## Excerpted passage
You are viewing a plain text version of this content. The canonical link for it is here.
Posted to codereview@trafodion.apache.org by mashengchen <gi...@git.apache.org> on 2018/01/04 11:07:38 UTC

[GitHub] trafodion pull request #1369: TRAFODION-2877 can't restart DCSServer when sw...

GitHub user mashengchen opened a pull request:

    https://github.com/apache/trafodion/pull/1369

    TRAFODION-2877 can't restart DCSServer when switch to backup-master

    DcsServer does not be restarted by DcsMaster on HDP.
    Steps To Reproduce
    1. check Hadoop and instance status
    2. kill active DcsMaster
    3. repeat Step 1
    4. kill DcsServer on the active DcsMaster node
    5. repeat Step 1
    6. DcsServer never been restarted

You can merge this pull request into a Git repository by running:

    $ git pull https://github.com/mashengchen/incubator-trafodion dcsServerNotRestart

Alternatively you can review and apply these changes as the patch at:

    https://github.com/apache/trafodion/pull/1369.patch

To close this pull request, make a commit to your master/trunk branch
with (at least) the following in the commit message:

    This closes #1369
    
----
commit 2595998299e1a6bb281544e00faab1f7c7ceddda
Author: aven <sh...@...>
Date:   2018-01-04T10:15:54Z

    TRAFODION-2877 restart DCSServer when switch to backup-master

----


---

[GitHub] trafodion pull request #1369: TRAFODION-2877 can't restart DCSServer when sw...

Posted by mashengchen <gi...@git.apache.org>.
Github user mashengchen commented on a diff in the pull request:

    https://github.com/apache/trafodion/pull/1369#discussion_r159811900
  
    --- Diff: dcs/src/main/java/org/trafodion/dcs/master/ServerManager.java ---
    @@ -240,15 +240,14 @@ public ScriptContext call() throws Exception {
                             }
                         }
                     } else {
    -                    if (LOG.isDebugEnabled())

## Data
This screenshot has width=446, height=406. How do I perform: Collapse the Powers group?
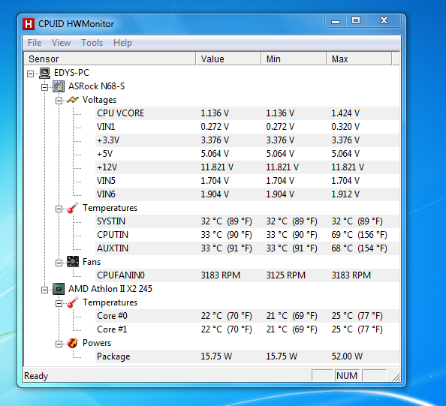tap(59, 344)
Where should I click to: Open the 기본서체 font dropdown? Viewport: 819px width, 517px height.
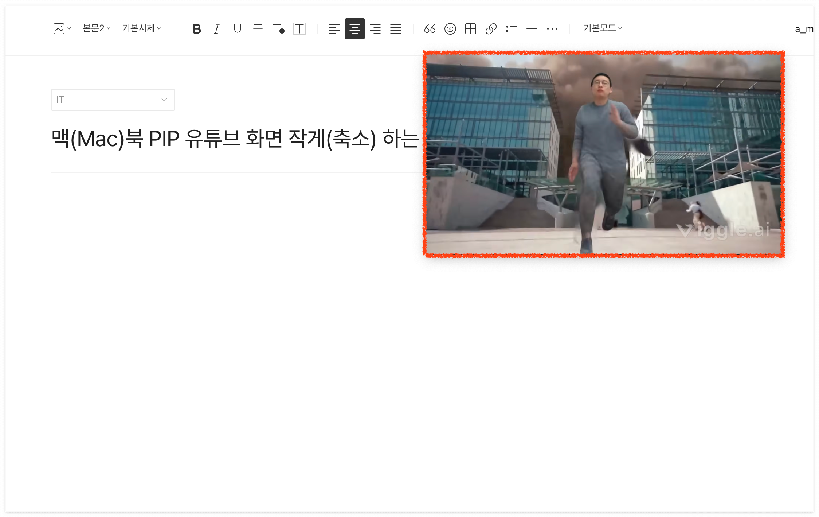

## Task set
a) Which steps to reproduce does the Trafodion pull request notice list? Give every step in order.
b) Copy the Trafodion pull request notice from "GitHub user mashengchen opened" up to and including "DcsMaster on HDP.", and swap "HDP" for "CDH".
c) Write the next part of the Trafodion pull request notice, picking up right after its final line.

## Results by task
a)
1. check Hadoop and instance status
2. kill active DcsMaster
3. repeat Step 1
4. kill DcsServer on the active DcsMaster node
5. repeat Step 1
6. DcsServer never been restarted

b)
GitHub user mashengchen opened a pull request:

    https://github.com/apache/trafodion/pull/1369

    TRAFODION-2877 can't restart DCSServer when switch to backup-master

    DcsServer does not be restarted by DcsMaster on CDH.

c)
    -                        LOG.debug("No restart for "
    -                                + znodePath
    -                                + "\nbecause DcsServer start time ["
    -                                + DateFormat.getDateTimeInstance().format(
    -                                        new Date(serverStartTimestamp))
    -                                + "] was before DcsMaster start time ["
    -                                + DateFormat.getDateTimeInstance().format(
    -                                        new Date(startupTimestamp)) + "]");
    +                    LOG.info("No restart for "
    --- End diff --
    
    You are right, I should change the log, thanks.


---

[GitHub] trafodion pull request #1369: TRAFODION-2877 can't restart DCSServer after s...

Posted by asfgit <gi...@git.apache.org>.
Github user asfgit closed the pull request at:

    https://github.com/apache/trafodion/pull/1369


---

[GitHub] trafodion pull request #1369: TRAFODION-2877 can't restart DCSServer when sw...

Posted by mashengchen <gi...@git.apache.org>.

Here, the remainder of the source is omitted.